Where the report focuses specifically on EDs, it finds that the most frequently diagnosed major disease categories were injuries and poisonings; symptoms, signs and "ill-defined" conditions (19.3%); and diseases of the respiratory system (11%).
The "most frequently reported specific" reasons that patients gave for visiting the hospital were abdominal pain (6.8%); chest pain (5%) and fever (4.4%).
The report notes that chronic conditions are at the root of many primary ED diagnoses. But while diagnoses such as chronic obstructive pulmonary disease (COPD), ischemic heart disease, asthma, congestive heart failure, cerebrovascular disease and cancer have all decreased in EDs in statistically significant numbers, others have increased.
For example, both hypertension and depression as a percentage of visits have increased "significantly" over 1995, the report says.
In Burt's report on ambulatory care statistics for 2005, she said it was found that across the board in outpatient settings, antidepressants were the "No. 1 prescription" prescribed by doctors, something that was a new finding in this most recent report.
Again, she said, the reason as to why antidepressants have become the number one drug is unclear.

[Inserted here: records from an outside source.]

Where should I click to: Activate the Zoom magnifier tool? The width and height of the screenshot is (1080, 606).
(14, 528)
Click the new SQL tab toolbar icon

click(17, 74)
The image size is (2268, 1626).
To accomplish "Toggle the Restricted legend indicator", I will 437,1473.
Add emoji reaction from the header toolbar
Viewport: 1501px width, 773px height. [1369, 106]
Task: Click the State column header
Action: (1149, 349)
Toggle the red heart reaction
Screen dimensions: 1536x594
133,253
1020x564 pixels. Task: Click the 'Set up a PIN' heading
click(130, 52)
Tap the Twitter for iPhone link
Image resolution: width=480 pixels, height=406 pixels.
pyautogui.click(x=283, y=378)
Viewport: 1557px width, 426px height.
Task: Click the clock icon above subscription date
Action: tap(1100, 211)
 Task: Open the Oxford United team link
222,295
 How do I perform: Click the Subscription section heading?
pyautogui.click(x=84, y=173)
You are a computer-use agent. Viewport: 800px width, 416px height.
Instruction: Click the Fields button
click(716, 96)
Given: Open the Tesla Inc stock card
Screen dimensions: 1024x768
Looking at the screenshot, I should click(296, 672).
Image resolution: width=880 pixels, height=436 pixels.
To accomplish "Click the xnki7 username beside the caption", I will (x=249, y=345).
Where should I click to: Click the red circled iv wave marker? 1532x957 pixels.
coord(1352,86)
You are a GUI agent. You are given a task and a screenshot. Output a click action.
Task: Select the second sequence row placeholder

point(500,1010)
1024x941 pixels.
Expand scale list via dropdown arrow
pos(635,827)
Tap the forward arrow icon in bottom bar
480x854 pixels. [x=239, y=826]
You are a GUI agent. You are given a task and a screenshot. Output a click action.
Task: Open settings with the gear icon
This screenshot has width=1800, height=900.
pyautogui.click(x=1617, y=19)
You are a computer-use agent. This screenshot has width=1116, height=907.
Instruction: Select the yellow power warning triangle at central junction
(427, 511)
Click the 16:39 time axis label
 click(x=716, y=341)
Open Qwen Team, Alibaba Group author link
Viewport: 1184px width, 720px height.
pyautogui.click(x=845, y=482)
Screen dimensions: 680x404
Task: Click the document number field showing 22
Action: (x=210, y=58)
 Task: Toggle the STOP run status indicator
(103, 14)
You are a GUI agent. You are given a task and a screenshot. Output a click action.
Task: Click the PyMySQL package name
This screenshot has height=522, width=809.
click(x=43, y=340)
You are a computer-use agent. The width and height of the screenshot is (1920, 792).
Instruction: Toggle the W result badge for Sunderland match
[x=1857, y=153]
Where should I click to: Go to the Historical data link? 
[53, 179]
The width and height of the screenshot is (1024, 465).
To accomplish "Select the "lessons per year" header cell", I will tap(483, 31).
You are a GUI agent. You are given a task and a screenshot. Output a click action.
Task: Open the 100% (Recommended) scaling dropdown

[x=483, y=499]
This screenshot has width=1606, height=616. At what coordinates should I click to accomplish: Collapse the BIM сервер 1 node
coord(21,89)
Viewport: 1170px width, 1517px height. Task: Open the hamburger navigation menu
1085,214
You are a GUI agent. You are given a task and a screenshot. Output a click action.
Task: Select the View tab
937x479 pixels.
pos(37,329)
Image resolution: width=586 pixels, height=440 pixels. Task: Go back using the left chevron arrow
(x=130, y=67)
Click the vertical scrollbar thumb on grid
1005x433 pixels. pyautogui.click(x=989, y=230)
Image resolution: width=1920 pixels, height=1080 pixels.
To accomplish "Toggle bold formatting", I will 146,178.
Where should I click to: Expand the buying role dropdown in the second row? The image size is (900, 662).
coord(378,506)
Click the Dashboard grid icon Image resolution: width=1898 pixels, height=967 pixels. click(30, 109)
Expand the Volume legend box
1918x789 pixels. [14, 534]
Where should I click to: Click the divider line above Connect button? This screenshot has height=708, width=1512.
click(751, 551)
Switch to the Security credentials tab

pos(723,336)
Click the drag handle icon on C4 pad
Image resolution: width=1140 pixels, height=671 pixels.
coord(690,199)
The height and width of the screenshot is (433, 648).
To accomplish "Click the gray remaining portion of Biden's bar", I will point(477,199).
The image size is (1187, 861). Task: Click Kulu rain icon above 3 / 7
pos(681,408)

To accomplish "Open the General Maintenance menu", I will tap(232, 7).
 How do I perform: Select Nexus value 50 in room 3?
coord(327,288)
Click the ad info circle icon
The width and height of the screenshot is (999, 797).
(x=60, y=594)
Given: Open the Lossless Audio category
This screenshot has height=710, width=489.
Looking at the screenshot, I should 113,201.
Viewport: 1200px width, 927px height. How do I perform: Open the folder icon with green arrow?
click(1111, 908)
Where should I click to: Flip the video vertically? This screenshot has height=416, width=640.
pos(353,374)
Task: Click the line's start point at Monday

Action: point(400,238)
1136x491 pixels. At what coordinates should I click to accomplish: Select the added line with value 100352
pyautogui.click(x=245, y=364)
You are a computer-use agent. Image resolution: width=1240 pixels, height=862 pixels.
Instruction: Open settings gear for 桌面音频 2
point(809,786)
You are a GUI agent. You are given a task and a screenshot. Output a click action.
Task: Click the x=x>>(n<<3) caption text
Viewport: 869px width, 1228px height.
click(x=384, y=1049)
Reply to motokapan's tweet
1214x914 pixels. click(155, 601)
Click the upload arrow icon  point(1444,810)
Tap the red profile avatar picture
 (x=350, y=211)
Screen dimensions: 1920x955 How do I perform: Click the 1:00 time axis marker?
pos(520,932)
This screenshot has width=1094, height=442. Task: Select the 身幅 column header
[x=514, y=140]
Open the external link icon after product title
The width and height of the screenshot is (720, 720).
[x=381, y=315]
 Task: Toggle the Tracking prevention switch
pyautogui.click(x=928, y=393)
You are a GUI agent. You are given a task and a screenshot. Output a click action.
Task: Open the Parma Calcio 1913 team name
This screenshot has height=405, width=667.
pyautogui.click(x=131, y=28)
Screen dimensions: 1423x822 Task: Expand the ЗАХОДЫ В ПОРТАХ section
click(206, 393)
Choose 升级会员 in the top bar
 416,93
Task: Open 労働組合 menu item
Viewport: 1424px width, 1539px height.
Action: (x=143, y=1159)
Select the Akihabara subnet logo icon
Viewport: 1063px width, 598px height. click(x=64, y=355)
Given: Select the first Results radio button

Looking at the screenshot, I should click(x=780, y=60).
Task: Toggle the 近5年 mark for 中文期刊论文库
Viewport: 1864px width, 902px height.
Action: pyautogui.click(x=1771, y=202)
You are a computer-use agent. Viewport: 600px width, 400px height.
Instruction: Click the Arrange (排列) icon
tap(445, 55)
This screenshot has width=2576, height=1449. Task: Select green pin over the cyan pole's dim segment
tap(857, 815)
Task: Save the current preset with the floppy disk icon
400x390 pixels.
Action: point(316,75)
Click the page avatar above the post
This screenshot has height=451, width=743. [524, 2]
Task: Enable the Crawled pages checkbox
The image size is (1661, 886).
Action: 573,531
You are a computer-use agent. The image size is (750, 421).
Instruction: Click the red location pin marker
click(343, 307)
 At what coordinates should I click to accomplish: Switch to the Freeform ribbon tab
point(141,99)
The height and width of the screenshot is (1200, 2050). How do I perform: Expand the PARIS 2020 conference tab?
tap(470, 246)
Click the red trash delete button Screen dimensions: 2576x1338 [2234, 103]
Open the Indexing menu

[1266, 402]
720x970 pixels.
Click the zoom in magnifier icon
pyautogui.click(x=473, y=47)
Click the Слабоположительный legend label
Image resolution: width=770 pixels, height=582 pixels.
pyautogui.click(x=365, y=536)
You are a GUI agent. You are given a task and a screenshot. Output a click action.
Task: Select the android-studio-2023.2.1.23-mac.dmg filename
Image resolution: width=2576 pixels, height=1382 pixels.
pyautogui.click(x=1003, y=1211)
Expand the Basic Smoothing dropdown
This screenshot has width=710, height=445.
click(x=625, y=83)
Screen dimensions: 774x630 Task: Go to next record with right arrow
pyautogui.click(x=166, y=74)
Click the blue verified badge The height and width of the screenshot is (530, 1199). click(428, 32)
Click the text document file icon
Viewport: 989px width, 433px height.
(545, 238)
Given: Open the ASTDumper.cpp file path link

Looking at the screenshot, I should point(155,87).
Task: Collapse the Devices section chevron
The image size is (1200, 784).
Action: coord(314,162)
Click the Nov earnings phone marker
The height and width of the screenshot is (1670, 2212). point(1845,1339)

Of all the visits to all ambulatory centers, there were 2.4 billion medications prescribed or administered at those visits.
In the hospital ED study, it notes that 1.8 million visits were attributed to the adverse effects of medical treatment, including complications of medical and surgical procedures, or 2.6% of injury visits, and adverse effects of medication, or 1.8% of injury visits.
Burt said that even though more medications are being prescribed, the number of adverse reactions to medication reported in EDs has "sort of leveled off, but what has really jumped" are the number of visits to EDs due to complications from surgical procedures, whether that be a surgical site infection or complications related to the insertion of shunts and stents, which she said do account for some of those visits.
According to the report, The National Hospital Ambulatory Medicare Care Survey (NHAMCS) was initiated in 1992 to "gather, analyze and disseminate information about the health care provided by hospital EDs and OPDs."
NHAMCS is part of the "ambulatory component" of the National Health Care Survey, which the CDC describes as a "family of surveys that measures healthcare utilization across various types of providers."